証券アナリスト協会によると、1次試験全科目合格した人の勉強時間は200時間程度らしい。個人的にも、それくらい勉強すれば十分合格ラインに達すると思う。
試験4か月前から勉強を始めて、1日1~2時間程度、土日に少し集中して勉強するくらいのイメージになるだろうか。
証券アナリストの1次試験は「財務分析」「経済」「証券分析」の3科目から構成されている。「財務」と「経済」で1か月ずつ、証券分析はボリュームが大きいので2か月くらいのつもりでいるとスケジュール感としては問題ないはずだ。

用意するもの

独学で用意するものは以下の通り。

関数電卓

証券アナリストの試験では計算問題が多々出題されるため電卓は必須アイテムとなる。また、累乗が出てくる問題もあるため、できれば関数電卓が望ましい。
普通の電卓でもできないことはないが、どうせなら関数電卓を用意しておこう。
ちなみに僕が使った関数電卓はこれ。安かったけど問題なく使えたのでおすすめ。

 

カシオ 関数電卓 数学自然表示 394関数 10桁 fx-375ES-N ブラック

カシオ 関数電卓 数学自然表示 394関数 10桁 fx-375ES-N ブラック

 

 ◆テキスト

テキストはこのTACのテキストシリーズがおすすめ。よくまとまっていてわかりやすい。証券アナリスト協会から送られてくるテキストよりもずっとわかりやすいので、基本はこのテキストで勉強をすすめる。

+-------+

#### [問題 1]
本文に基づき、次の問いに答えよ。
(a) 証券アナリスト協会によれば、1次試験全科目合格者の勉強時間はどの程度か。
(b) 1次試験を構成する3科目は何か。
(c) 普通の電卓より関数電卓が望ましいとされる理由は何か。
#### [問題 2]
本文のうち「証券アナリスト協会によると、」で始まり「できれば関数電卓が望ましい。」に至るまでの部分を、一字も変えずに出力せよ。

#### [入力データ]
+-------+

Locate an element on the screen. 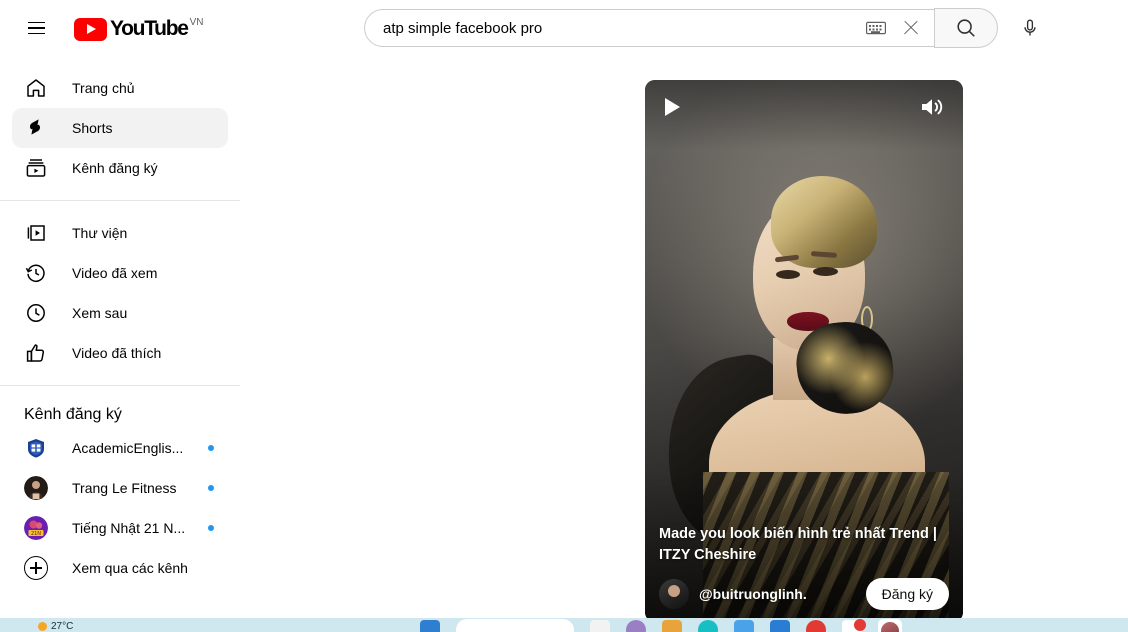  taskbar-search-pill is located at coordinates (515, 626).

+-------+

#### [解答 1]
(a) 200時間程度。
(b) 「財務分析」「経済」「証券分析」の3科目。
(c) 累乗が出てくる問題もあるため。

#### [解答 2]
証券アナリスト協会によると、1次試験全科目合格した人の勉強時間は200時間程度らしい。個人的にも、それくらい勉強すれば十分合格ラインに達すると思う。
試験4か月前から勉強を始めて、1日1~2時間程度、土日に少し集中して勉強するくらいのイメージになるだろうか。
証券アナリストの1次試験は「財務分析」「経済」「証券分析」の3科目から構成されている。「財務」と「経済」で1か月ずつ、証券分析はボリュームが大きいので2か月くらいのつもりでいるとスケジュール感としては問題ないはずだ。

用意するもの

独学で用意するものは以下の通り。

関数電卓

証券アナリストの試験では計算問題が多々出題されるため電卓は必須アイテムとなる。また、累乗が出てくる問題もあるため、できれば関数電卓が望ましい。